EXTRACTED MATERIAL:
○ ○ ○ ○

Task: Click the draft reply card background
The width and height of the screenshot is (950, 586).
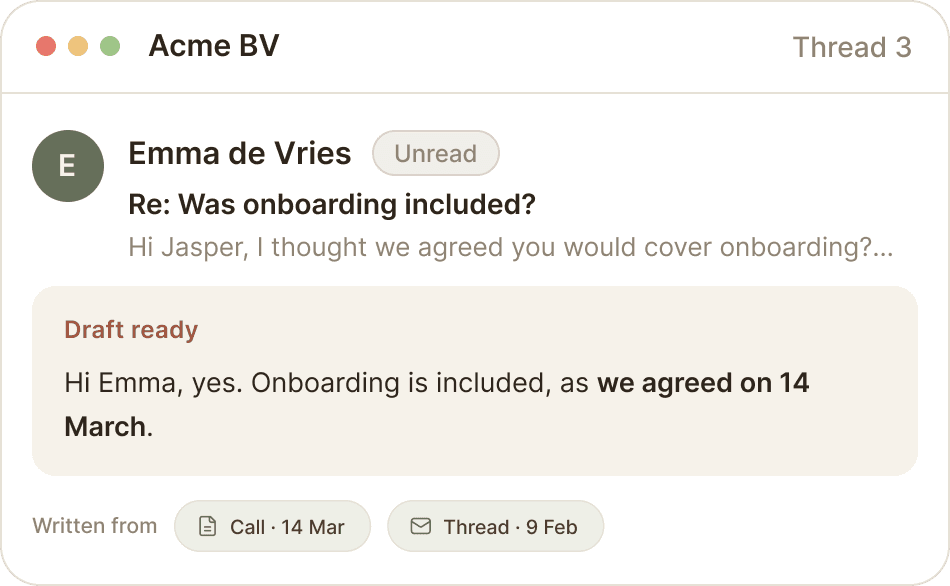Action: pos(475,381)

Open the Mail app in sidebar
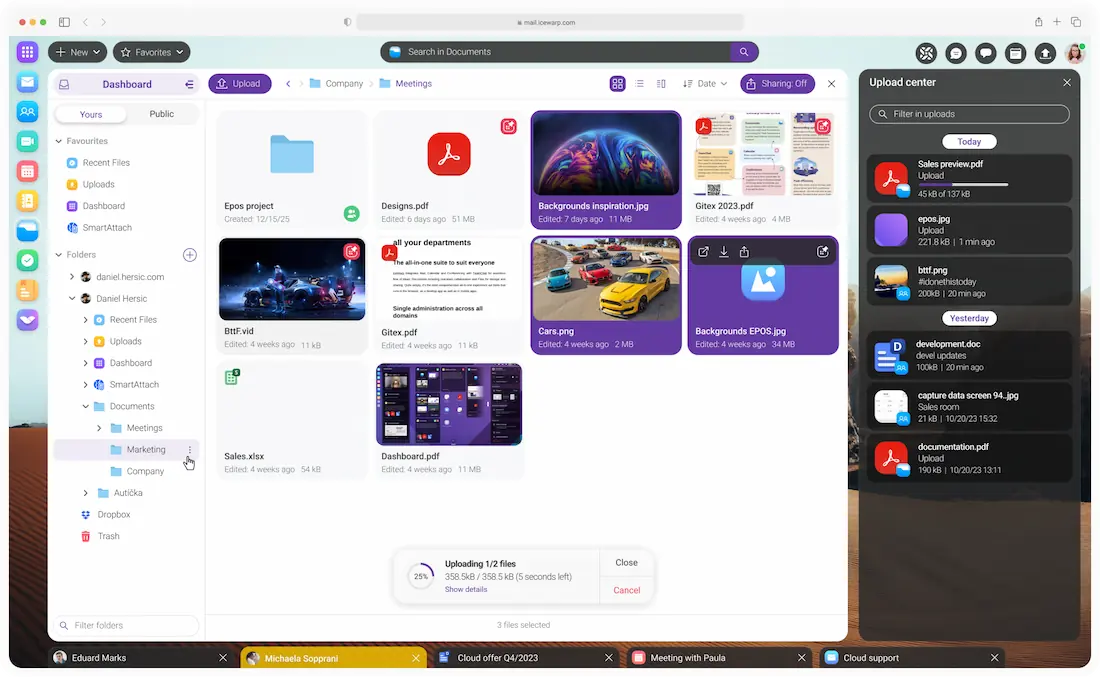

○ ○ ○ ○

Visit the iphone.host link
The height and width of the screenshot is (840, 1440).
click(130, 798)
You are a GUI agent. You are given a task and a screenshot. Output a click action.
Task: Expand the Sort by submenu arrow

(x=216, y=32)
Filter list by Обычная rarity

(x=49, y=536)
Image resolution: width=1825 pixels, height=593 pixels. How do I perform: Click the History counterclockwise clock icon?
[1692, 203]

○ ○ ○ ○

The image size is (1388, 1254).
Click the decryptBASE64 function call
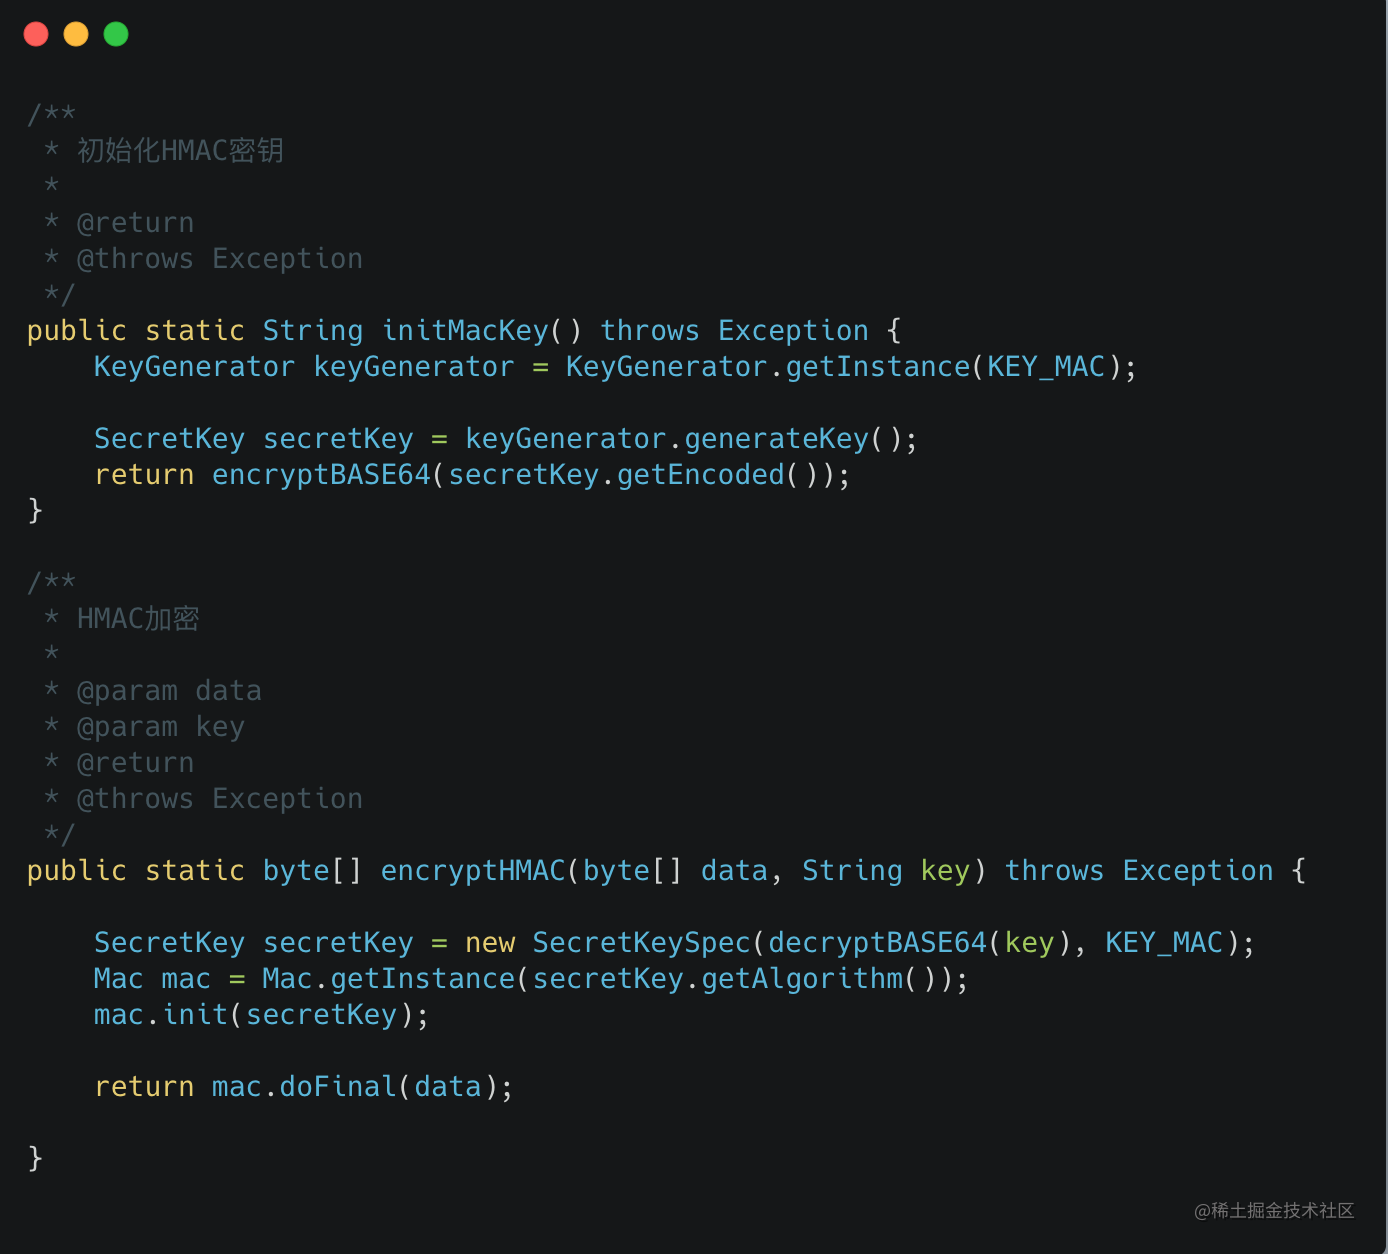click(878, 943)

○ ○ ○ ○

TASK: Reproduce the data above exactly, but only the lines from the one showing "Task: Click the draft reply card background" through the one showing "Open the Mail app in sidebar", with both ends kept and the pictures left out.

SOLUTION FOR THIS PROBLEM:
Task: Click the draft reply card background
The width and height of the screenshot is (950, 586).
Action: pos(475,381)

Open the Mail app in sidebar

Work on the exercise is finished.